Quarterly median home prices plunge as first-time purchasers take advantage of tax credit100_0310

Bob Quick | The New Mexican

10/14/2009 – 10/15/09

For the first time in years, lower-priced homebuyers are driving the market in Santa Fe, pushing the median home sales price down an astonishing 32 percent in the city from a year ago.

The quarter saw about the same overall volume as a year ago because of an increase in county sales from 115 to 140. Total sales in the city, however, dropped 29 percent from 190 to 135, with the vast majority of the sales being buyers looking to take advantage of the $8,000 first-time homebuyer tax credit, said Mary Schroeder, president of the Santa Fe Association of Realtors.

Because of the new market — these buyers are looking for homes under $250,000 — there appears to be more affordable homes being built in the Santa Fe area, said Mary Schroeder, president of the Santa Fe Association of Realtors.

“We used to be in denial about the price of real estate in Santa Fe,” she said. “Now buyers and sellers are coming together … and we’re seeing a lot of sales in the lower end of the market.
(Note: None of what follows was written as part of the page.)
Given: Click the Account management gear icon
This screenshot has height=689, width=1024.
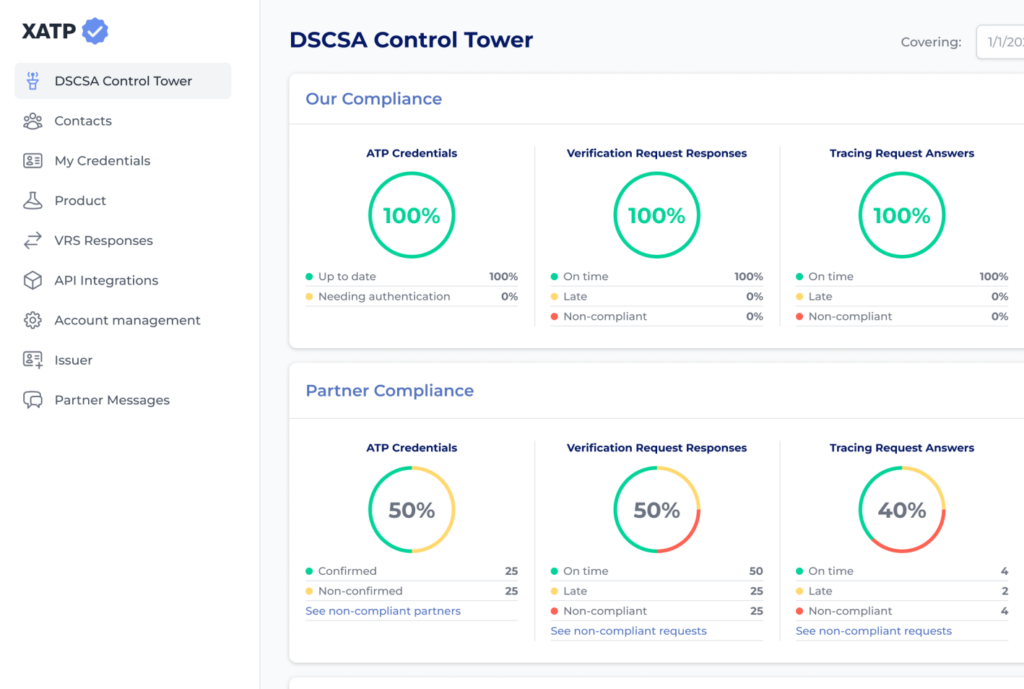Looking at the screenshot, I should (x=33, y=320).
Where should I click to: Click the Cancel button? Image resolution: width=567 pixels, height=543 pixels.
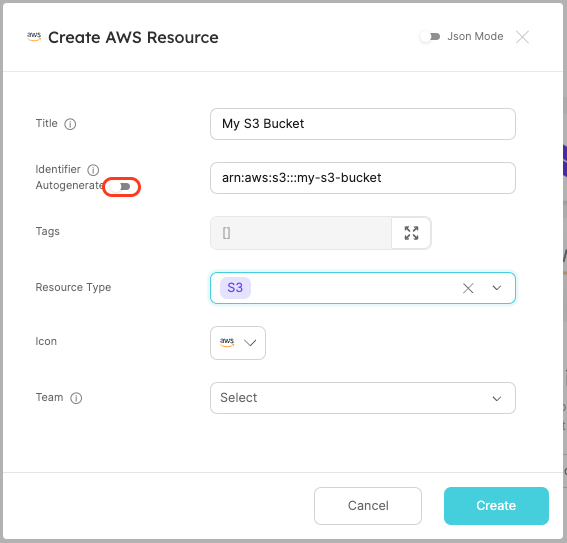click(368, 506)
People are taking advantage of that tax credit.”

Schroeder spoke at a quarterly news conference of the Santa Fe Association of Realtors held to discuss sales results for the third quarter of 2009 and current trends in real estate in Santa Fe.

The association cautions that the median sales price is based on properties listed through the Multiple Listing Service, which does not necessarily include every sale in the area but historically has been used to track trends in the market. The median sales price means as many homes sold for more than that price as sold for less.

Total single-family detached-home sales in the city and county, combined from July 1 to Sept. 30, dropped from 305 in 2008 to 275 in 2009, while the median price dropped 8 percent in the county to $395,000. Read the rest of this entry »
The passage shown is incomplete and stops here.